Earning that reputation VII

So, what's the latest way MPs are conspiring to earn their bad reputation? Removing any factual test on where they live, allowing them to claim "out of town" accommodation expenses, even if they actually live in Wellington:

Members of Parliament are secretly planning to change the rules around their $24,000-a-year accommodation allowance to make it easier for those who make Wellington their home to still be counted as out-of-towners.

Under the new rules, MPs will be able to nominate a "home base" where they normally live when not doing parliamentary business in Wellington.

If that is outside Wellington, they will qualify for the accommodation allowance.

n recognition of the requirement for them to be in Wellington for longer periods than backbenchers, ministers, the leader of the opposition, the Speaker and the Deputy Speaker would be exempt from even the loose test for a "home base".

MPs have resolved that for senior members "their non-Wellington home would remain their `home base' regardless of the amount of time they are able to spend there (thereby also preventing the perception that the member is no longer based in their constituency)".

An ordinary MP's home base would be deemed to be in Wellington only if their electorate was within its commuting area or they lived "permanently" in the area.

So, their response to Bill English's appalling ethical failure in charging the taxpayer $700 a week for living in his own home is to legalise it. And then they wonder why we think they're dogshit.
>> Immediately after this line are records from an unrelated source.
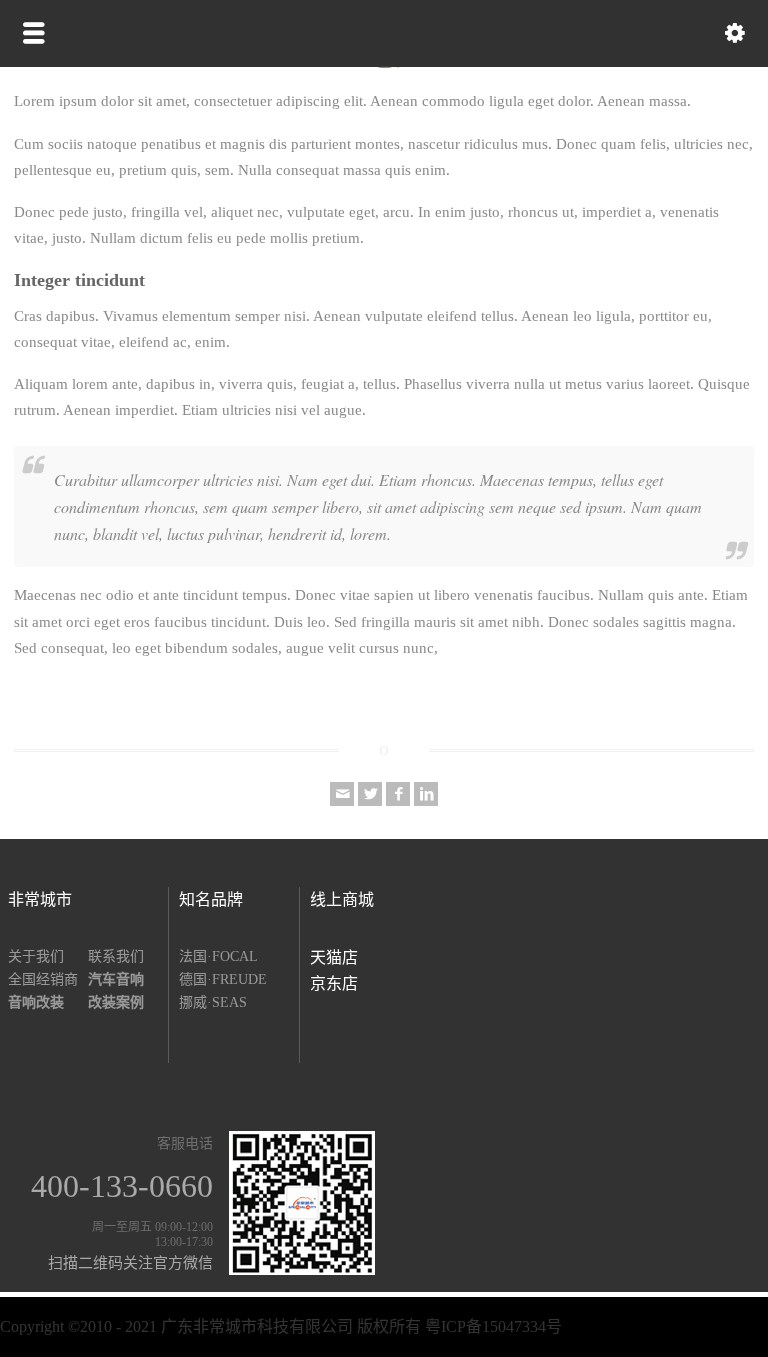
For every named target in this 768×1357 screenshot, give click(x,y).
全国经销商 (43, 979)
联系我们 (116, 956)
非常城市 (40, 899)
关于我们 (36, 956)
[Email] (342, 794)
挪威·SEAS (213, 1002)
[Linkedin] (426, 794)
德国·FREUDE (223, 979)
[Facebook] (398, 794)
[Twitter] (370, 794)
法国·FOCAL (218, 956)
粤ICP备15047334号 (493, 1326)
But it gets better! That change to transparency around international travel perks, that almost all party leaders have now denounced? It turns out that their representatives on the Parliamentary Services Commission all agreed to it:

Meanwhile, Prime Minister John Key confirmed he would be asking his MPs next week to consider voluntarily disclosing their travel expenses, effectively flouting the Speaker's ruling. But this appears to cut across the position National took behind closed doors. Its representative on the PSC, Napier MP Chris Tremain, is understood to have raised no objections when Dr Smith outlined his plan.

ACT leader Rodney Hide also called for transparency but his party's representative, John Boscawen, is also believed to have raised no objections.

The sole exception to this was the Greens. As for the rest, they have only themselves to blame when we regard them as lying, self-interested hypocrites.